Светка сказала: “Стамбул”. Турок кивнул, полез в мерседес, порылся в бардачке и достал журнал. Протянул Светке — на обложке красовалась его фотография в умопомрачительном белом костюме. Что он этим хотел сказать — непонятно, наверное: “Не бойся, детка, я крутой пацан и селебрити”. Хотя тогда таких слов еще не знали, конечно.

Шариф распахнул дверь мерседеса и выразительно посмотрел на Светку. Лариса и тётя Надя двумя молчаливыми сфинксами таращились на происходящее.
Наконец, тётя Надя очнулась: “Алё! Никуда она не поедет! Приехало тут, ишь, принц в лимузине”. Лариса продолжала выразительно молчать. Светка застенчиво улыбалась и щупала лаваш в кармане. Турок ждал.

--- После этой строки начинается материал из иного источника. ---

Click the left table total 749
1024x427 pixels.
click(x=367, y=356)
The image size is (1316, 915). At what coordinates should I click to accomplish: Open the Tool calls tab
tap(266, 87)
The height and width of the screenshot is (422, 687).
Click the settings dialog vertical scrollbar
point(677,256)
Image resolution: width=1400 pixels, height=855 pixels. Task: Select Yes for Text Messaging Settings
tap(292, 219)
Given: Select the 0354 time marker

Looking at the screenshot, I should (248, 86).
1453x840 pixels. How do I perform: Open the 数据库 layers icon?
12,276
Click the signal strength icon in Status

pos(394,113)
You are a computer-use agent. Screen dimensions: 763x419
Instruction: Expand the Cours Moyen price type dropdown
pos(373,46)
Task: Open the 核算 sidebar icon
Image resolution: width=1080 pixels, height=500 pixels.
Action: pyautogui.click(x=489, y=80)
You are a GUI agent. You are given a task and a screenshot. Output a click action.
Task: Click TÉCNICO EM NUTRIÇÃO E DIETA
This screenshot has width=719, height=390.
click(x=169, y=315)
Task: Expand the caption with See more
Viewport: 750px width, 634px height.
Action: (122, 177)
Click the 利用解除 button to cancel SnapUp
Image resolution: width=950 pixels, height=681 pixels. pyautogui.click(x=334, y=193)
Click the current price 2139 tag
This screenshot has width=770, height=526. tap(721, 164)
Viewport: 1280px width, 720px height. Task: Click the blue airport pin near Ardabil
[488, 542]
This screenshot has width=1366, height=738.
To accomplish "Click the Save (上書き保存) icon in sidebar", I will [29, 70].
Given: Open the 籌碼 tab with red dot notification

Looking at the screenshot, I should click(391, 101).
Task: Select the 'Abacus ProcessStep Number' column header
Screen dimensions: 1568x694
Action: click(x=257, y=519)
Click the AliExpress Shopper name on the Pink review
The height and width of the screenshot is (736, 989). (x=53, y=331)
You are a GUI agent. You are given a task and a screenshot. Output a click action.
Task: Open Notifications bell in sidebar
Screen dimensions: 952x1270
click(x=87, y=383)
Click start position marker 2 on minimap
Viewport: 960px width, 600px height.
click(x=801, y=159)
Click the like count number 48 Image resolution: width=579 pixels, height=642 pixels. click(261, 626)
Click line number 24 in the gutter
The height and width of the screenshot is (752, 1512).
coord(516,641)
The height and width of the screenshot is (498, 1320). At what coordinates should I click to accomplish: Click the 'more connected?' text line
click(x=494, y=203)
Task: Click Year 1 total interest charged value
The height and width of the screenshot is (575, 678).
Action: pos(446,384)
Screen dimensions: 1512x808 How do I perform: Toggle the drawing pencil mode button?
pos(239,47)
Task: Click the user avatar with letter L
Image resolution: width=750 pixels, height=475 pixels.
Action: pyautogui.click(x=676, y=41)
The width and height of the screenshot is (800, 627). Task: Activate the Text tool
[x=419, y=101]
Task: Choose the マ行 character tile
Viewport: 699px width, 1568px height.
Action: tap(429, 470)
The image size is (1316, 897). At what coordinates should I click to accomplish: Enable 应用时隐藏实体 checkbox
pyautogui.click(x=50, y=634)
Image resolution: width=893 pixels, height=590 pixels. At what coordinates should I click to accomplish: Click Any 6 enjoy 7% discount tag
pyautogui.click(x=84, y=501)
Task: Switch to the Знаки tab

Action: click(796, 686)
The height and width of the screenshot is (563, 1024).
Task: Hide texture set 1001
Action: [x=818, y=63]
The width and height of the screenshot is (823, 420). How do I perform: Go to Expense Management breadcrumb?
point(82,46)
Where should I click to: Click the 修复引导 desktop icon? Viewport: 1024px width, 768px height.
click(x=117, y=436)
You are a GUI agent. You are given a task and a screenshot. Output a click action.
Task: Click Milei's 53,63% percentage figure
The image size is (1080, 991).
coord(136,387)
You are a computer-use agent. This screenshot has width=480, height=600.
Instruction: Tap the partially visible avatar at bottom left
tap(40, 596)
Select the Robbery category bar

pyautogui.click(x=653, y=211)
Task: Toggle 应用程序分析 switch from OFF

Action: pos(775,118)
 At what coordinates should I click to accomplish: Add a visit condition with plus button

Тут Лариса обрела дар речи:  “А поехали все втроём, а? Когда ещё на такой машине покатаемся, тёть Надь?”
Шариф как будто понял и покачал головой. Ткнул пальцем в Светку и снова пригласил в автомобиль. И стало вдруг Светке тоскливо. Подумала о маме, о рашпилях, о том, что лиры, конечно, красивые, но ушлые турки наверняка их нагрели.
Посмотрела она на возмущённую тётю Надю и восхищённую Ларису и пошла в авто. Очень грациозно всунула в салон свой круглый зад и одну за другой втянула ноги, забыв, что на ней не туфельки на шпильках, а замызганные грязью старенькие кроссовки. Получилось очень красиво — как будто она садилась в мерседесы всю жизнь. Тётя Надя и Лариса открыли рты. Турок, ухмыляясь в ухоженные усы, сел за руль, завёл мерседес, и они уехали.

Лариса и тётя Надя побоялись гнева Светкиной мамы и остались в Бабаэсках. Так деревенька называлась — это впоследствии выяснилось. Лариса вышла замуж за помощника пастуха, а тётя Надя охмурила ещё не старого вдовца, владельца чайханы.
А Светку взял в гарем любимой четвёртой женой сам султан. Или кто там у них. Она потом маме посылки присылала с пахлавой и модными турецкими свитерами.
Это было ещё до нашествия Наташ в Турцию, а потому — святая правда.